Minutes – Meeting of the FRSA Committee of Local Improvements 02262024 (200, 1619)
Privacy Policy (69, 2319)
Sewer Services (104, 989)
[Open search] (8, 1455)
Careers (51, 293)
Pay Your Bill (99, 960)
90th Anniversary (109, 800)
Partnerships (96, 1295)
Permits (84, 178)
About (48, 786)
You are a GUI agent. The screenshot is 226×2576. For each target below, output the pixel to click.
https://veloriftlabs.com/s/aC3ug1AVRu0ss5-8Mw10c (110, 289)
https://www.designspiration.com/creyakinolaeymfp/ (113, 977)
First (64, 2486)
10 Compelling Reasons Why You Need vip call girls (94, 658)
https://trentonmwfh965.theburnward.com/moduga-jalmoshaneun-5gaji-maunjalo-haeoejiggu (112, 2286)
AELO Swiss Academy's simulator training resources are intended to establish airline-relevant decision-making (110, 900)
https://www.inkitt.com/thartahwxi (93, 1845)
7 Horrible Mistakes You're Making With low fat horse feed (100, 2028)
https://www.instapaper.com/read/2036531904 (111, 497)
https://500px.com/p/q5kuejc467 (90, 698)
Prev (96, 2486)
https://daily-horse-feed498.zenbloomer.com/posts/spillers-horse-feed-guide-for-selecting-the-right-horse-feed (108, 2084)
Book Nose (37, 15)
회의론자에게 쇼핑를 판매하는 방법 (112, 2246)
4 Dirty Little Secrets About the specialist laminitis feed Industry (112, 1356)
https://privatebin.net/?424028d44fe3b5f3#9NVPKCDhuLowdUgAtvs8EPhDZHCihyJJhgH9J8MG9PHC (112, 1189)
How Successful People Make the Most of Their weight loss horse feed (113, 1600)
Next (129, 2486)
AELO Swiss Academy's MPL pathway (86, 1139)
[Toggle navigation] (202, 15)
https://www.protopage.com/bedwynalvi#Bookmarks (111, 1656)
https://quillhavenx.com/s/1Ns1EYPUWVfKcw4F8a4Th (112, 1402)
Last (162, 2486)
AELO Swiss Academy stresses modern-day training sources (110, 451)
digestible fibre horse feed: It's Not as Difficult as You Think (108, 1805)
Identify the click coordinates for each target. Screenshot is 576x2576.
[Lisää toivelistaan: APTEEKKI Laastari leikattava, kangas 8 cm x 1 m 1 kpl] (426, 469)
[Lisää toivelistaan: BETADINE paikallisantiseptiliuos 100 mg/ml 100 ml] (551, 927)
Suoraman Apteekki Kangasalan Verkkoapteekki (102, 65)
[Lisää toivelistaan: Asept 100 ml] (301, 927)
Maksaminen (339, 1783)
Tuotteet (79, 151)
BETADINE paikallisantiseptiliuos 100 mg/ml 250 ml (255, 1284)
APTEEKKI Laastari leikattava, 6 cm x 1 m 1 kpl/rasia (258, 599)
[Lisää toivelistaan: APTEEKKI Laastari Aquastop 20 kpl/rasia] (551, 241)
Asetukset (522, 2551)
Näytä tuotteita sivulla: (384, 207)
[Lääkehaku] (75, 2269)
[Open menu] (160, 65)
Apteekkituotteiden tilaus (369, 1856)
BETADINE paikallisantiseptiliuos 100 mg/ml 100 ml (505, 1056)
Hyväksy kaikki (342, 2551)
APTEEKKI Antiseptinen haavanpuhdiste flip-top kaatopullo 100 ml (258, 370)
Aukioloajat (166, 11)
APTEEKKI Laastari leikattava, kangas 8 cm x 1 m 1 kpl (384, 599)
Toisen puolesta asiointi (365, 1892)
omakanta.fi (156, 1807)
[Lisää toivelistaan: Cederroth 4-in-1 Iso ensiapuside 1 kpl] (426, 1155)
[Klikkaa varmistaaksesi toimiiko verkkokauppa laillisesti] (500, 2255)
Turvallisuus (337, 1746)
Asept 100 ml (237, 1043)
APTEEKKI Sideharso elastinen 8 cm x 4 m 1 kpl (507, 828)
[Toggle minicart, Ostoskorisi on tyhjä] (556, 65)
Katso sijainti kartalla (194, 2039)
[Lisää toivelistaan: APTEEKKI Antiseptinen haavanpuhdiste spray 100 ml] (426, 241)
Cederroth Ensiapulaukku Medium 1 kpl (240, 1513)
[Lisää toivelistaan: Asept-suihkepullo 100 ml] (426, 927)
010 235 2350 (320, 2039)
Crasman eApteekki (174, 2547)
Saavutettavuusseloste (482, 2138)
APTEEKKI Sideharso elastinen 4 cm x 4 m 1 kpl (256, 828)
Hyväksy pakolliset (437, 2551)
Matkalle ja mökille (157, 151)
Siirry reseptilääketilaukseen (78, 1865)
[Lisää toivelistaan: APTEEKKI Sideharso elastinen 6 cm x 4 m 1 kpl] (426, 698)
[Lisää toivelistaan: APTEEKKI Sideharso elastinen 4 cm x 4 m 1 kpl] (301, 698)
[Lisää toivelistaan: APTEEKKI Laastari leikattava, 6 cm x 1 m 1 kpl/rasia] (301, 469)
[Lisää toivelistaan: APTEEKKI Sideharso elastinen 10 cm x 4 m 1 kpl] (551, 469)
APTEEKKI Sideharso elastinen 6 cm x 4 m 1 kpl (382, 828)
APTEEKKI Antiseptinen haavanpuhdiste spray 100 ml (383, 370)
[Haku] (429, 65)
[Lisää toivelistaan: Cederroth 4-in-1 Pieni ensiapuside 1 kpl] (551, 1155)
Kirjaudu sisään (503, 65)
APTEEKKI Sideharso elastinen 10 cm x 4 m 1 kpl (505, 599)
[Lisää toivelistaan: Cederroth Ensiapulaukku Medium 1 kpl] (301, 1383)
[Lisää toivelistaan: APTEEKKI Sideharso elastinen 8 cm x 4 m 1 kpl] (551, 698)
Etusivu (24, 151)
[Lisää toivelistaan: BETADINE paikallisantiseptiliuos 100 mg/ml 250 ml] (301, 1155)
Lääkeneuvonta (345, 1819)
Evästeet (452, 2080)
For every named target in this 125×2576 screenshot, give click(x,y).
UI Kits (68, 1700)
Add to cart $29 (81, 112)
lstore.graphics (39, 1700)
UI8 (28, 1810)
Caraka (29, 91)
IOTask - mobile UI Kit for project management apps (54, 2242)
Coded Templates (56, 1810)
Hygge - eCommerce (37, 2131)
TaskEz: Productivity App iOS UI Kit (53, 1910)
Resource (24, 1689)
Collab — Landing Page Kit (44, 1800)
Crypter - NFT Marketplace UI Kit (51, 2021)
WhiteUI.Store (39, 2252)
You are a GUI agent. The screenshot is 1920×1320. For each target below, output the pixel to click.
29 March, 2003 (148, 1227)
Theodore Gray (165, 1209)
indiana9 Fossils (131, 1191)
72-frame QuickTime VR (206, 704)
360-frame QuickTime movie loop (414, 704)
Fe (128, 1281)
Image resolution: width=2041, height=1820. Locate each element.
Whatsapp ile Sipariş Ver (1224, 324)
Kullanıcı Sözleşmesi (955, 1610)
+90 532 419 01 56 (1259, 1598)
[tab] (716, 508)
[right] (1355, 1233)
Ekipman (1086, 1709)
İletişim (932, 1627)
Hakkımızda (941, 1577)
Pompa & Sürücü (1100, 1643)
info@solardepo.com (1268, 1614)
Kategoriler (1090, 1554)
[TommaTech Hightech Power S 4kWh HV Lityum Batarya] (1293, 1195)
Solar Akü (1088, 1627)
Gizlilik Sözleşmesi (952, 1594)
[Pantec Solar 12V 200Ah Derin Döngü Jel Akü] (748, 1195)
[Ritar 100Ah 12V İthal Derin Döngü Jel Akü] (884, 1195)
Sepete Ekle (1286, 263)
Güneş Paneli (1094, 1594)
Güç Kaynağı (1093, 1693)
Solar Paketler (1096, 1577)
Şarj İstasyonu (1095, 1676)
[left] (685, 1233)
----------
Work instructions
The reply should consist solely of the lines above from the one that has "[Toggle navigation] (202, 15)" through the one that has "[Lisää toivelistaan: APTEEKKI Laastari leikattava, kangas", reproduced exactly.

Finished exercise
[Toggle navigation] (202, 15)
https://www.protopage.com/bedwynalvi#Bookmarks (111, 1656)
https://quillhavenx.com/s/1Ns1EYPUWVfKcw4F8a4Th (112, 1402)
Last (162, 2486)
AELO Swiss Academy stresses modern-day training sources (110, 451)
digestible fibre horse feed: It's Not as Difficult as You Think (108, 1805)
Identify the click coordinates for each target. Screenshot is 576x2576.
[Lisää toivelistaan: APTEEKKI Laastari leikattava, kangas 8 cm x 1 m 1 kpl] (426, 469)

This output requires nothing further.